The gut microbiome in solid-organ and haematopoietic-stem-cell transplantation

Solid-organ transplantation (for example, kidney or liver) and haematopoietic-stem-cell transplantation have revolutionized treatment of end-stage organ failure and haematological malignancies. However, long-term outcomes are often undermined by complications such as allograft rejection, graft-versus-host disease in haematopoietic-stem-cell recipients, opportunistic infections, adverse effects of drugs and decreased quality of life. Emerging evidence now highlights the gut microbiome and its metabolites (such as short-chain fatty acids) as a potentially modifiable factor influencing transplantation outcomes.
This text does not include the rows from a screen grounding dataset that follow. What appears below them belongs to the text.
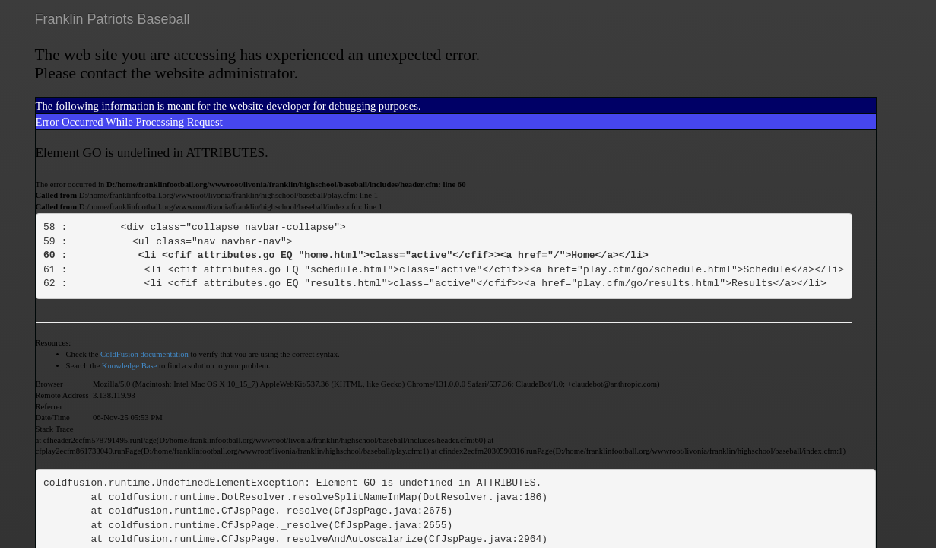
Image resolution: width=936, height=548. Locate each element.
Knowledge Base (129, 366)
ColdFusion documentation (144, 354)
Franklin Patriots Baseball (112, 19)
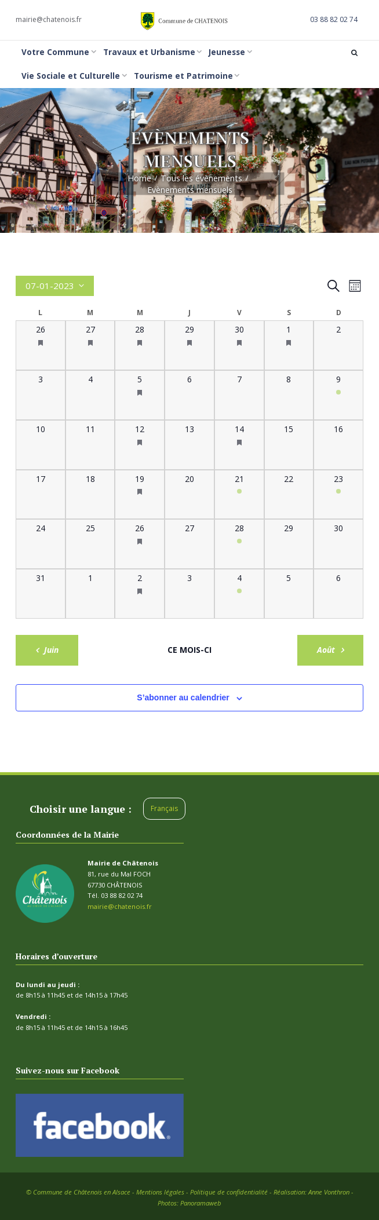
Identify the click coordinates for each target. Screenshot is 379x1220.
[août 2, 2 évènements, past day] (139, 593)
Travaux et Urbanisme (149, 52)
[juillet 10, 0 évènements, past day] (40, 445)
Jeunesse (227, 52)
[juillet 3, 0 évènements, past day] (40, 395)
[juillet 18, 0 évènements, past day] (90, 494)
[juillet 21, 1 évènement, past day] (239, 494)
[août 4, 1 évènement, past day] (239, 593)
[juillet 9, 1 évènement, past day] (338, 395)
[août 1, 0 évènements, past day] (90, 593)
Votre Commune (55, 52)
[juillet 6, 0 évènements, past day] (189, 395)
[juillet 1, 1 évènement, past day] (289, 345)
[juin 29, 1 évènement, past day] (189, 345)
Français (164, 808)
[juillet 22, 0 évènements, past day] (289, 494)
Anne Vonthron (328, 1191)
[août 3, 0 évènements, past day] (189, 593)
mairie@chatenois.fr (49, 19)
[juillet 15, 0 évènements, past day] (289, 445)
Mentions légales (160, 1191)
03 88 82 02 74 (334, 19)
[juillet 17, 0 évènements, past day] (40, 494)
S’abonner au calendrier (183, 697)
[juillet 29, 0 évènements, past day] (289, 544)
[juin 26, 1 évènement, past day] (40, 345)
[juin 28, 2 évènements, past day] (139, 345)
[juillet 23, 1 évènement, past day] (338, 494)
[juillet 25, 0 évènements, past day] (90, 544)
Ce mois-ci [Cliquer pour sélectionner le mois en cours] (189, 649)
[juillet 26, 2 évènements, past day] (139, 544)
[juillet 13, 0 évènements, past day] (189, 445)
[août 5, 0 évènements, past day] (289, 593)
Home (139, 178)
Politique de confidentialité (229, 1191)
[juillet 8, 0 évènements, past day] (289, 395)
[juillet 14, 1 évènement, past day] (239, 445)
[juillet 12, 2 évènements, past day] (139, 445)
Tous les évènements (201, 178)
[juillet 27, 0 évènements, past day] (189, 544)
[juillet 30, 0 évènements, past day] (338, 544)
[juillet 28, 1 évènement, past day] (239, 544)
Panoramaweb (200, 1202)
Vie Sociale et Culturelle (70, 76)
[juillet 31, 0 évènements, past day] (40, 593)
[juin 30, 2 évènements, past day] (239, 345)
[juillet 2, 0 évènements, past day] (338, 345)
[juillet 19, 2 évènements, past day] (139, 494)
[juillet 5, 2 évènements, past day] (139, 395)
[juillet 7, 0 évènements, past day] (239, 395)
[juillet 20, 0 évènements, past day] (189, 494)
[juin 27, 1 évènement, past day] (90, 345)
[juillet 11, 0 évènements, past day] (90, 445)
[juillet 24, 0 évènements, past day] (40, 544)
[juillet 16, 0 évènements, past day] (338, 445)
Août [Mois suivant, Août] (325, 649)
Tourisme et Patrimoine (183, 76)
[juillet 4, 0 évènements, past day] (90, 395)
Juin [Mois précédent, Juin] (52, 649)
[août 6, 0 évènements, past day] (338, 593)
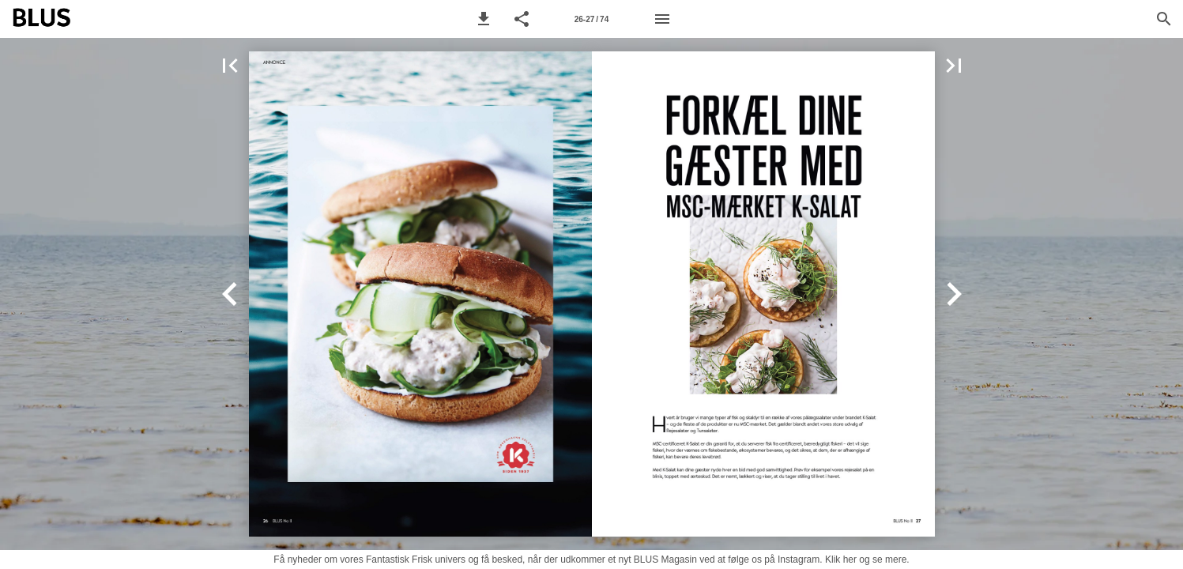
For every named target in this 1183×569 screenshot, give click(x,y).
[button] (484, 19)
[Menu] (662, 19)
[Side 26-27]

Transplantation recipients frequently exhibit gut dysbiosis, which has been linked to graft function, risk of infection (for example, vulnerability to multidrug-resistant bacteria), immune-mediated complications and patient survival. Furthermore, pharmacomicrobiomics studies indicate that microorganisms can metabolize immunosuppressive drugs into less active forms (such as the conversion of the immunosuppressive drug tacrolimus into less active or toxic forms through keto-reduction, glucuronidation or deconjugation) or can activate prodrugs (such as the conversion of mycophenolate mofetil into mycophenolic acid), thereby modulating drug efficacy and safety. Here, we discuss how the intestinal ecosystem is altered and persistently shaped by transplantation-related factors and immunosuppression and how these changes correlate with clinical outcomes. We provide a perspective on leveraging microbiome insights, through biomarkers or microbiome-targeted interventions, to improve outcomes in solid-organ and stem-cell transplantation.